10 de febrero 2004 - 00:00

Nueva York

Nueva York
A pesar de estar de alguna manera prevenidos (hace varias ruedas que venimos comentandola persistente caída del volumen), no se pudo evitar revisar ayer una y otra vez los números, al ver que apenas se alcanzaron a efectuar operaciones con 1.285 millones de papeles en el mercado tradicional y 1.739 millones en el electrónico. Aun sin tomar esto en consideración, ya era claro que la rueda sólo merecía el más parco de los comentarios, definiéndola en el mejor de los casos como aburrida.
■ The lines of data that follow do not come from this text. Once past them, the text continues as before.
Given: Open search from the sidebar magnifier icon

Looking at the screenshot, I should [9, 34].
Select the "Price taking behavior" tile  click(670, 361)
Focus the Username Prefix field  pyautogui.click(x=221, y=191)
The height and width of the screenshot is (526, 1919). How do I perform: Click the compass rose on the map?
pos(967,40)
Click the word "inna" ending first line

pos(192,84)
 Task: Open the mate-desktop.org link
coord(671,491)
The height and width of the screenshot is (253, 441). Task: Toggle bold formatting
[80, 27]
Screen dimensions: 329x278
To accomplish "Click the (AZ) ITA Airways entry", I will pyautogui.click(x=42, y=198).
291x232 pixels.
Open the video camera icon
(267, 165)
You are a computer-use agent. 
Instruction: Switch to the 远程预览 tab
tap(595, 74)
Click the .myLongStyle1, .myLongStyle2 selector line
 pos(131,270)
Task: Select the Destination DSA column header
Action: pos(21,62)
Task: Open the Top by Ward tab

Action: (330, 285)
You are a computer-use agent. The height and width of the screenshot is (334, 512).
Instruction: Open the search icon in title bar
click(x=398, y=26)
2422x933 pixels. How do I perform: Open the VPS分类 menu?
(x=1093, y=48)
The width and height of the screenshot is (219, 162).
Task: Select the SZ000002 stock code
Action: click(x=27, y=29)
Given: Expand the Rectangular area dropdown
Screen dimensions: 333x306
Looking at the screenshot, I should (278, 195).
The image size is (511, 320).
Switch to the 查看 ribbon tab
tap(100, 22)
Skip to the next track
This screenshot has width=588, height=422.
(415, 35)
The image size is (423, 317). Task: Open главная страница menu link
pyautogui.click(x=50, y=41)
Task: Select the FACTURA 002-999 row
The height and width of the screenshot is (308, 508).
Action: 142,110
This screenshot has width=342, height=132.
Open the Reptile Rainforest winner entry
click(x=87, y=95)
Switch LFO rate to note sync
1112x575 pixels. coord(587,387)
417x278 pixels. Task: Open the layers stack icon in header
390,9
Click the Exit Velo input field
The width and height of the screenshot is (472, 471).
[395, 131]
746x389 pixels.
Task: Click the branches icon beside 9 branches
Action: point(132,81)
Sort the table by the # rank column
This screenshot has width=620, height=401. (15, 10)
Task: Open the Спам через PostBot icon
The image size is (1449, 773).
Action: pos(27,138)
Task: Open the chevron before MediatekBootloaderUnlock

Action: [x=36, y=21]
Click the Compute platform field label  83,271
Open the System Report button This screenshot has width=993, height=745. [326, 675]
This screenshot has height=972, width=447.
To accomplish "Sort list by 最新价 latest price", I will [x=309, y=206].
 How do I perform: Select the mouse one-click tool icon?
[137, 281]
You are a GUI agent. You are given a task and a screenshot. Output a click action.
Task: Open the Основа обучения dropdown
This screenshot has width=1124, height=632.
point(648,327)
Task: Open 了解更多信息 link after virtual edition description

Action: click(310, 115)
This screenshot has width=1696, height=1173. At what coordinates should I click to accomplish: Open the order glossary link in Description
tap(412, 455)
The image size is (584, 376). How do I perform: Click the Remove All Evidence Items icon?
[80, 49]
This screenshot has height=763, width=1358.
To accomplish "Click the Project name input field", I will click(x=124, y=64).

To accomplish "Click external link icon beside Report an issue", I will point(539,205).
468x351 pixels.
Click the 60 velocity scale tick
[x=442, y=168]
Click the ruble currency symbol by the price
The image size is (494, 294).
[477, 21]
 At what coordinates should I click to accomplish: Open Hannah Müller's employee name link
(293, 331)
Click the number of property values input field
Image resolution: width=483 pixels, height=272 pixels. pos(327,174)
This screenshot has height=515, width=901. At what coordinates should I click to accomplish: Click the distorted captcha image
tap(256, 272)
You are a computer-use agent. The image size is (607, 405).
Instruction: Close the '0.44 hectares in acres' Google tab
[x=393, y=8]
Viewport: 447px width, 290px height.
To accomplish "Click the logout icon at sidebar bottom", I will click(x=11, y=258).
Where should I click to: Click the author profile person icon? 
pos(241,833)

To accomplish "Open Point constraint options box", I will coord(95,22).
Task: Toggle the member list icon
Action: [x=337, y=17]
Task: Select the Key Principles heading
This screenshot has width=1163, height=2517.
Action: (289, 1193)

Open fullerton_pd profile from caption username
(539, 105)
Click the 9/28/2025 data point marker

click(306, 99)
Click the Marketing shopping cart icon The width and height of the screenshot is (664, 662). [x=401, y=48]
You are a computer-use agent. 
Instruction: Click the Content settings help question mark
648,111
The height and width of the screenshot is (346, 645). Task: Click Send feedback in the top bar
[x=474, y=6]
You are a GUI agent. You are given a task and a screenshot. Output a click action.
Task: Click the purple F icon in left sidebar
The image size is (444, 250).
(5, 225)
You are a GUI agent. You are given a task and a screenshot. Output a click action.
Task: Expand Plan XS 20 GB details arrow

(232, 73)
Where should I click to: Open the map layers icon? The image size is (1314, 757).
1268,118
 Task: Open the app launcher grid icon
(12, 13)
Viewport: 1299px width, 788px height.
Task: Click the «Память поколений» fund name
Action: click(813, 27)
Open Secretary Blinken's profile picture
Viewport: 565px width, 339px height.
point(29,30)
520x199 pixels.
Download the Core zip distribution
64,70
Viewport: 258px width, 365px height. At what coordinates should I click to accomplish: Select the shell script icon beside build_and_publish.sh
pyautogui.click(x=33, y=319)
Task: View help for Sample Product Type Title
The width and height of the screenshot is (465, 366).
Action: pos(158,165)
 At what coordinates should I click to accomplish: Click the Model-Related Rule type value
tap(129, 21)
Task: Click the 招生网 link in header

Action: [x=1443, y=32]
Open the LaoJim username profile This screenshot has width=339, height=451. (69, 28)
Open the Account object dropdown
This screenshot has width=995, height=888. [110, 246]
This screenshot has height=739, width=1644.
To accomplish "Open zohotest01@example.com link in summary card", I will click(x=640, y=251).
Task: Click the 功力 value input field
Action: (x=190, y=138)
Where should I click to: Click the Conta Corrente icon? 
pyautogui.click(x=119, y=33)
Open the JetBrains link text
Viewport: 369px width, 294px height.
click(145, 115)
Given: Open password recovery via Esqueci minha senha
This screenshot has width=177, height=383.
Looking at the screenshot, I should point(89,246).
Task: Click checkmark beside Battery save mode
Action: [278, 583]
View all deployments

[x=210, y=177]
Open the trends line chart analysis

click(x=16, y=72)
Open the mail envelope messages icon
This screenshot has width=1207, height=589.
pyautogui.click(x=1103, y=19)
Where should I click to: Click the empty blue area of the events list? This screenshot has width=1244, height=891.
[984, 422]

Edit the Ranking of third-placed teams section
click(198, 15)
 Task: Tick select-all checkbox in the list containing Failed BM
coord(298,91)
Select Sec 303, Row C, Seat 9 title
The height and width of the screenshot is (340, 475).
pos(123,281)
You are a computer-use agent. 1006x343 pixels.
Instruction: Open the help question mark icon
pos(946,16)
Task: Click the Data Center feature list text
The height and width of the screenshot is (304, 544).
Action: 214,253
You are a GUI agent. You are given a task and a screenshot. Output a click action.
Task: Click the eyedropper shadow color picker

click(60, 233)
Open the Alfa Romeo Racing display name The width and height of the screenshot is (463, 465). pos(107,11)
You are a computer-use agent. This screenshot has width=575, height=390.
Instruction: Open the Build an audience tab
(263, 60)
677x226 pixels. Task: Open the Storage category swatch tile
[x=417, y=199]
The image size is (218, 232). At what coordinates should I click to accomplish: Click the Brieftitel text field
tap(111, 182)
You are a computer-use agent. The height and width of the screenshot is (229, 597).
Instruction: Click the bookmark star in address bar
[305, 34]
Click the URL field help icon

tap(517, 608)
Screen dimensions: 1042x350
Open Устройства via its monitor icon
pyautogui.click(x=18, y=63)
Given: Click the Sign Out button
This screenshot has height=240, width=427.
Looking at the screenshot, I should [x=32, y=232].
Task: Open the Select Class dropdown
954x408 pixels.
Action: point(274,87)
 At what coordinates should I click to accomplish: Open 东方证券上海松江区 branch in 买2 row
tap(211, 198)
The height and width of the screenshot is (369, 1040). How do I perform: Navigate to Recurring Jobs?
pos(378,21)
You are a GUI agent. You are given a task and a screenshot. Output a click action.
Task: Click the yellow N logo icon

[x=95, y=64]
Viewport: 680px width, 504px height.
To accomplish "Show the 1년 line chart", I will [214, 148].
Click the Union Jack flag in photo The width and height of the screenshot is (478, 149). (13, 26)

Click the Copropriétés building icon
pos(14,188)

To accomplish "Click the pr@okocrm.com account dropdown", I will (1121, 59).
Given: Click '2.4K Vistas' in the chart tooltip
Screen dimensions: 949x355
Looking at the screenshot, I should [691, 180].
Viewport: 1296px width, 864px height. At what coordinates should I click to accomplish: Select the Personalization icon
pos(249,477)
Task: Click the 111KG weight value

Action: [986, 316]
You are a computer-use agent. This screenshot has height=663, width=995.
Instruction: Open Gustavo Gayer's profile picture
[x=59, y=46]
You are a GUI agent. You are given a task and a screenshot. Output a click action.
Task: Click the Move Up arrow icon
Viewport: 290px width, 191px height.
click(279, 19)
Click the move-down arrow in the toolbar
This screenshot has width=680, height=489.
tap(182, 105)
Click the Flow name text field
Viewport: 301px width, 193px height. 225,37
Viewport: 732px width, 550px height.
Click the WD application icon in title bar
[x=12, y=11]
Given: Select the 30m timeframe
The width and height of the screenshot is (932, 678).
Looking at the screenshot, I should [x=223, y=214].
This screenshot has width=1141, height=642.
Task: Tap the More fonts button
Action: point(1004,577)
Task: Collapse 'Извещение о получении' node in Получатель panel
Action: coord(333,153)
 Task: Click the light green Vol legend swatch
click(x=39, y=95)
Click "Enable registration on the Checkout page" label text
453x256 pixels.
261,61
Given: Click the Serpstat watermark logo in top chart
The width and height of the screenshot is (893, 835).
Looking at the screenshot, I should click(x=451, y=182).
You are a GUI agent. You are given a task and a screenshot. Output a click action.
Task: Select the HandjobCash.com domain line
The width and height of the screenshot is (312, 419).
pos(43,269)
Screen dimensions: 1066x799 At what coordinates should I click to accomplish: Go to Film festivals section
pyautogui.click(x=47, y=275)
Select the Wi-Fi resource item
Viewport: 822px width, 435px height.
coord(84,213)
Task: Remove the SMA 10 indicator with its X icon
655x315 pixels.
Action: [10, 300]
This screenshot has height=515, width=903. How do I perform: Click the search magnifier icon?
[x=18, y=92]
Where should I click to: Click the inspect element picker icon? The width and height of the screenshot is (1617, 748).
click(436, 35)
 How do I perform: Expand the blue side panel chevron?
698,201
Si bien pasado el mediodía las acciones englobadas en el Promedio Industrial se movieron por algún tiempo del lado ganador (llegando a trepar 0,24%), lo cierto es que la mayor parte de la rueda fue perdedora y poco importó que el cierre fuera en 10.579,03 puntos, lo que acotó una baja máxima de 0,26% a tan sólo 0,13 por ciento. En vista de que ya podemos dar por terminada la temporada de balances (aunque parece renacer la actividad de fusiones y adquisiciones), según algunos, lo de ayer fue apenas el reflujo de la suba del viernes último, a la que incluso tildan de "rally". Para otros, sólo es el natural paso al costado de los inversores, nerviosos por lo que pueda llegar a declarar mañana Alan Greenspan en su informe bianual ante el Congreso (nadie olvida el último susto que dio al cambiar el fraseo de la tradicional Minuta).

Desde ya que existen muchos otros argumentos intentando explicar lo difícilmente explicable, pero lo curioso es la poca importancia que se le dio a la reunión del G-7 durante el fin de semana.